Algae toxins no longer detected in Skaneateles Lake
Updated at 8am Saturday, August 11
According to data from the Onondaga County Health Department, no toxins have been detected at the water intake pipes in Skaneateles Lake for the last three days. On August 7, tests showed 0.3 parts per billion of mycrocystins, the lowest possible detection level. Starting August 8, the level of mycrocystins was undetectable.
A low level detection of algae toxins, 0.3 parts per billion of toxins known as microcystins, have been found in Skaneateles Lake, according to local and state health officials. The toxins were detected in untreated water during weekly testing. None were found after the water was treated.
Skaneateles Lake is the drinking water source for several municipalities in central New York, including the city of Syracuse. Onondaga County Health Commissioner Dr. Indu Gupta said treated water is safe to drink and testing will now continue daily until there is no detection.
“We are continuously monitoring, daily monitoring,” Gupta said. “City is working very closely with us. We work with the state and DEC very closely. We do work day and night. Communications happen throughout 24-hour cycle. My phone is at my bedside and I’ll pick it up if that is what is needed.”
Increased chlorination of the drinking water will also continue.

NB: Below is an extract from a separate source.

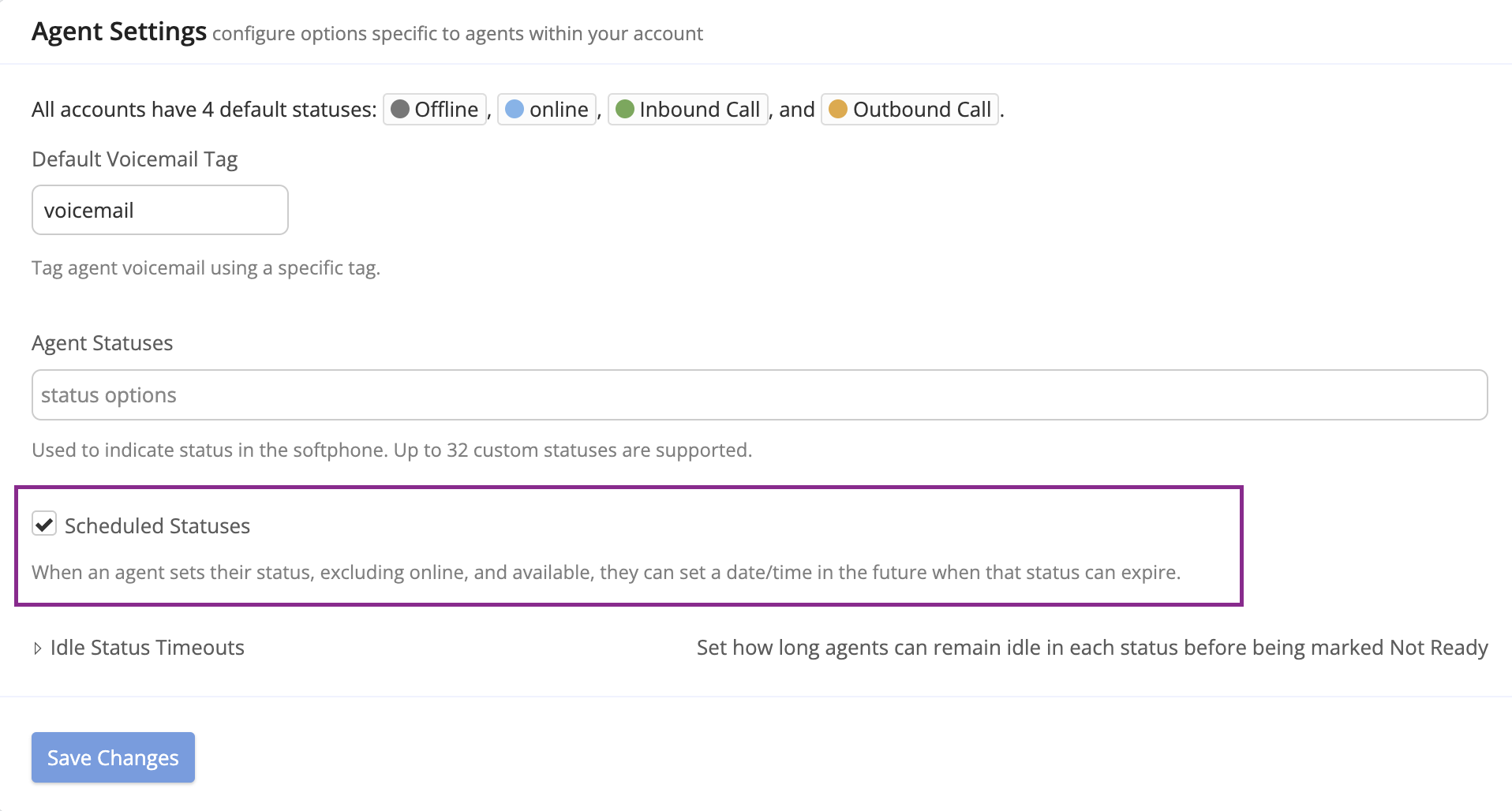Click the Scheduled Statuses description text
The image size is (1512, 811).
[x=605, y=572]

Two beaches along Skaneateles Lake that were closed earlier this week because of algal blooms have since been reopened. Gupta said people should not swim in the water if blue green algal blooms are visible.
“It is very crucial that people’s participation is very important in this,” Gupta said. “If you see something, say something. That is important. But don’t panic. Work with us because we are there to work with you.”
If algal blooms are present, Gupta said call, text or send pictures to the state Department of Environmental Conservation. This is the second year algal blooms have appeared in Skaneateles Lake.